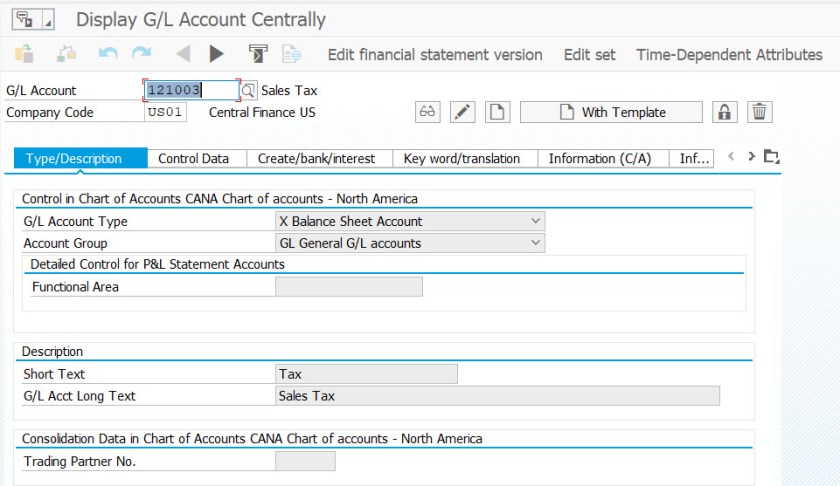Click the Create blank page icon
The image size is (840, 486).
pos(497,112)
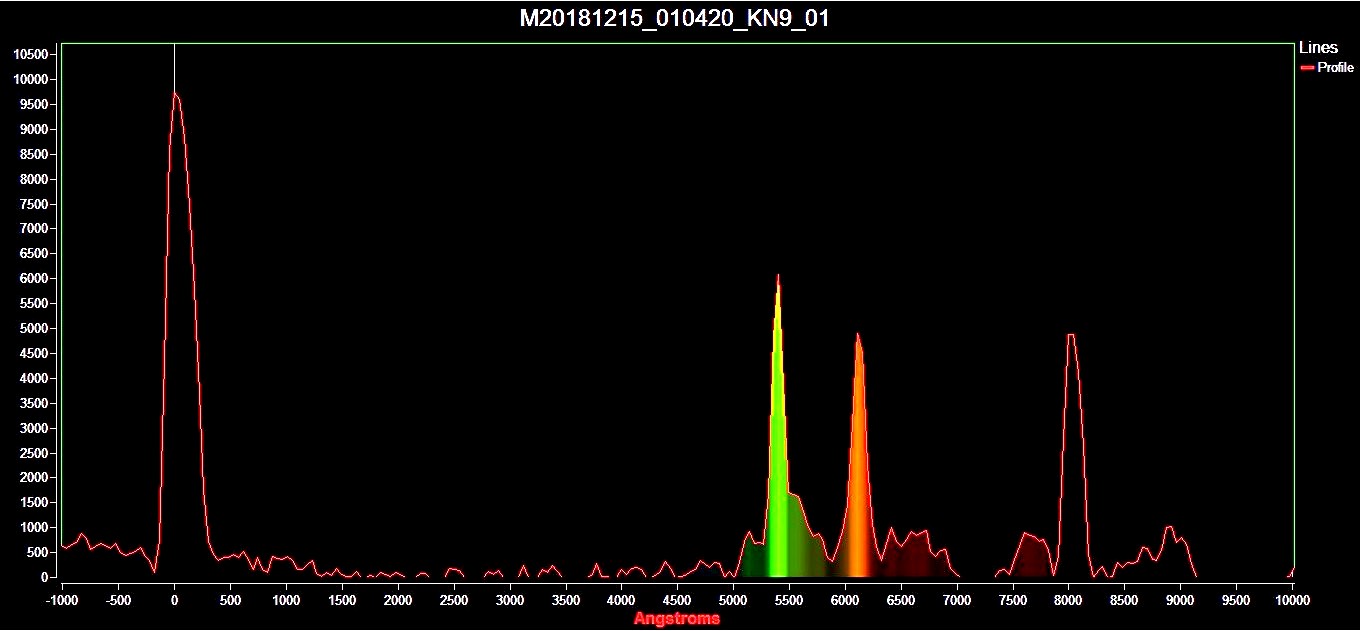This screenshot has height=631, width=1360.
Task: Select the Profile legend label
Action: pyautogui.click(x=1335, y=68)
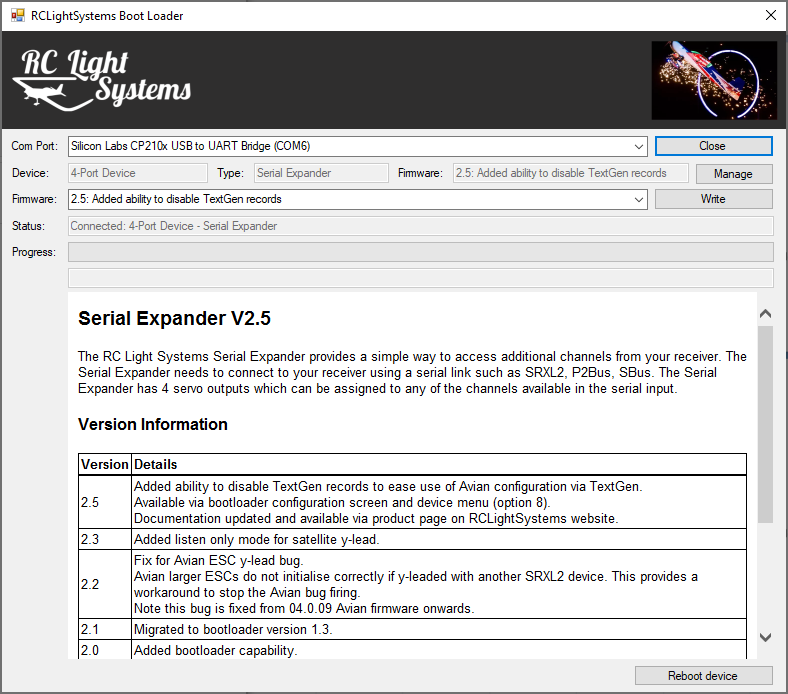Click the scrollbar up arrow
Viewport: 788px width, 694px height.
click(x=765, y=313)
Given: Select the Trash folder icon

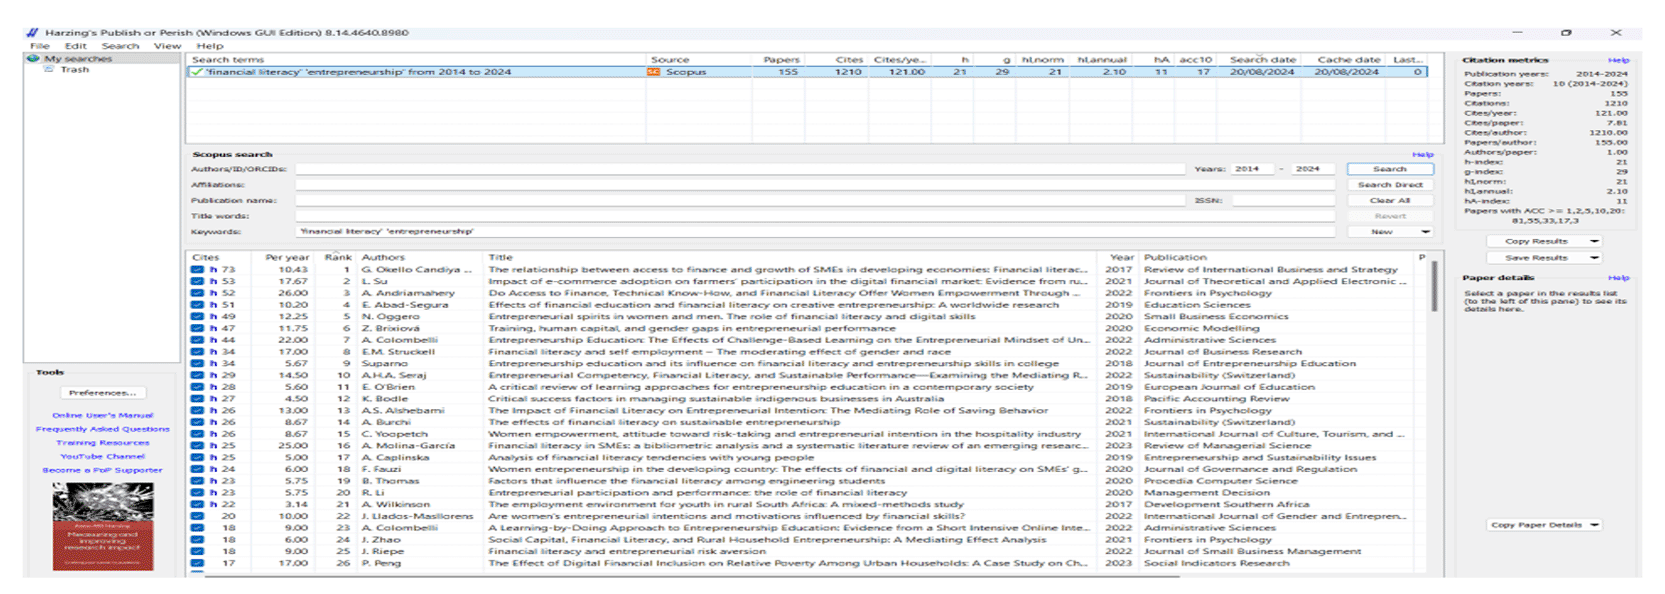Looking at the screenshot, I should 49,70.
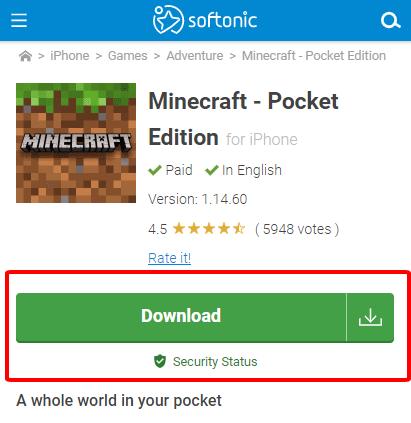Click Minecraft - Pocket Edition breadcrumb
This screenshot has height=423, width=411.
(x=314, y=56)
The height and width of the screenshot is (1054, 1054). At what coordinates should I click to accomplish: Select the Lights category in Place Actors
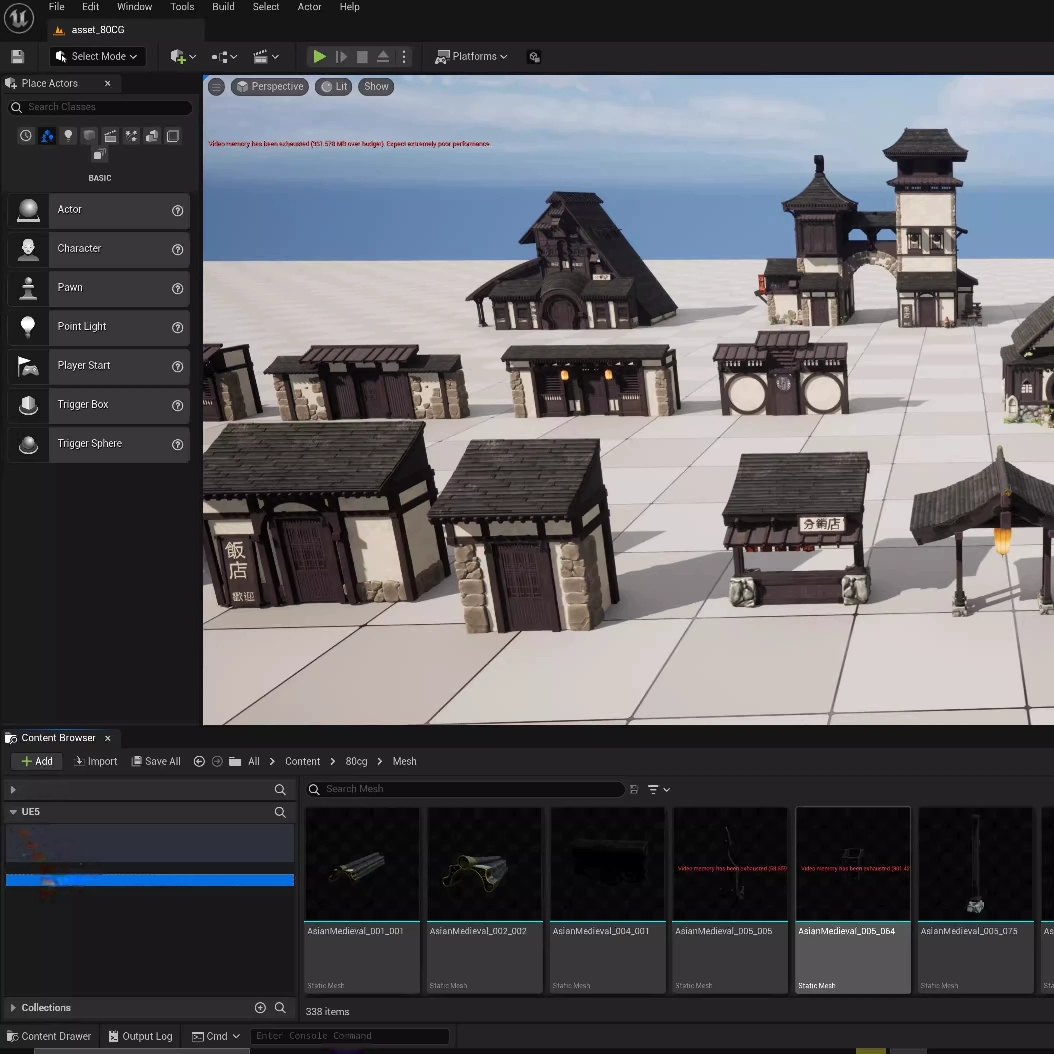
━━━
### Problem
Write out all the rows again, swapping "Trash folder" for "Recycle Bin folder" and changing nothing else. Leave the pictures out.

### Reply
Click the Create blank page icon
The image size is (840, 486).
pos(497,112)
This screenshot has height=631, width=1360.
Task: Select the Profile legend label
Action: pyautogui.click(x=1335, y=68)
Click the scrollbar up arrow
Viewport: 788px width, 694px height.
click(x=765, y=313)
Given: Select the Recycle Bin folder icon

Looking at the screenshot, I should 49,70.
Click Minecraft - Pocket Edition breadcrumb
This screenshot has height=423, width=411.
(x=314, y=56)
The height and width of the screenshot is (1054, 1054). At what coordinates should I click to accomplish: Select the Lights category in Place Actors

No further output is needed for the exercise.